Ici même, 2014, 23 euros«Fatherland », la Yougoslavie, pays du père mais dessiné et raconté par sa fille depuis le Canada où, en un siècle, la famille aura fait de multiples aller-retour sans espoir d’un pays à l’autre. Seule la bande dessinée pouvait confronter l’exploitation capitaliste du Canada et le socialisme pas vraiment autogéré de Tito. Les illusions du « nouveau monde » et celle d’un « monde nouveau » dirigé par des partisans intègres, au début tout au moins.
Qui se rappelle Milovan Djilas, héros de la résistance antinazie et adjoint de Tito, révulsé par les privilèges de la bureaucratie du nouvel État et politiquement éliminé à la fin des années 50 ? La grand-mère de Nina, qui assurément se souvient aussi des luttes du nouvel État contre les « oustachis » croates et les « tchetnik » serbes, et d’un passé où le nationalisme, écrasé par la poigne du régime titiste, ne demandait qu’à resurgir.

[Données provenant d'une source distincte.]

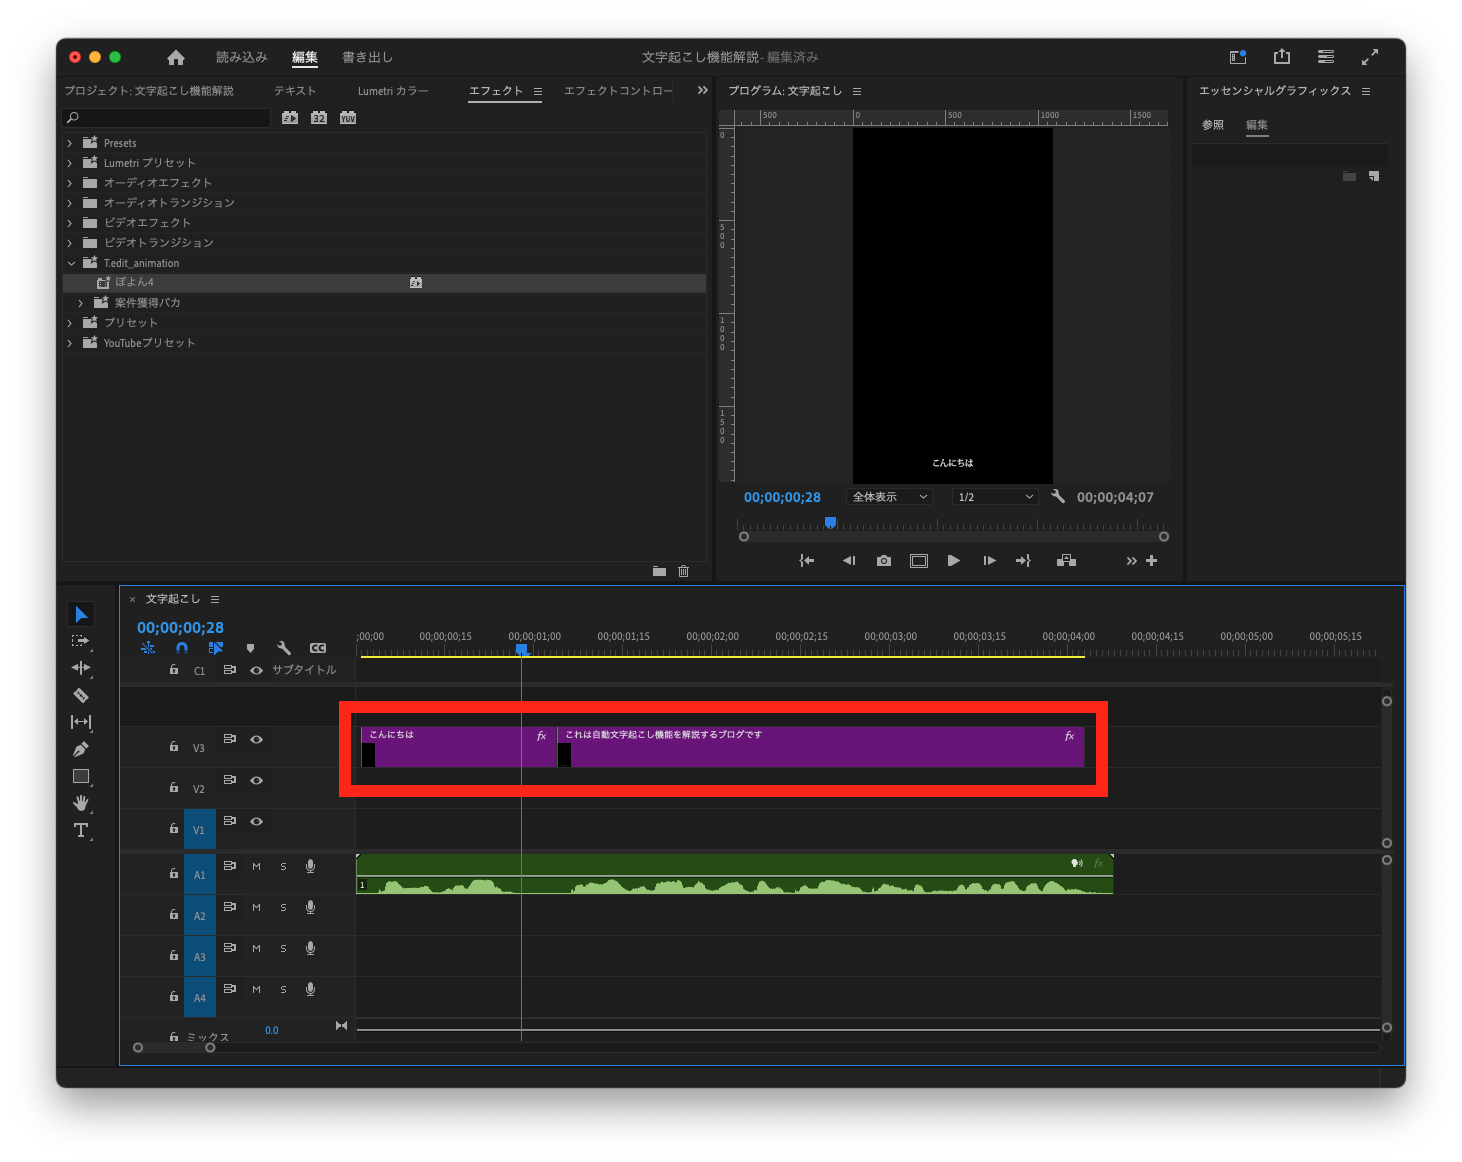
Task: Open the 書き出し menu item
Action: pos(368,57)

Dans ce contexte, la quête de Nina pour retrouver le souvenir d’un père rallié au nationalisme et au terrorisme anticommuniste à la fin des années 60, ne peut que se confronter à la grande histoire. Nina est née au Canada, a vécu en Yougoslavie toute son adolescence grâce au retour au pays de « la mère » tandis que son père, resté au Canada avec le frère de Nina, se faisait exploser par la bombe qu’il préparait contre les « titistes » canadiens en 1977.
Venue de la peinture, Nina Bunjevac a vite compris que seule la narration dessinée pourrait faire vivre sa tragédie et celle de tout un peuple. Son récit est dense et robuste tandis que son graphisme rugit de grandes masses noires et de hachures rompues par un « pointillisme » qui évoque à s’y méprendre la raideur « socialiste » (bureaucratique). Le récit se clôt dans les années 80.L’auteure ramenée au Canada par sa mère nous prépare un ouvrage sur le déchirement des années 90. Nous l’attendons avec impatience.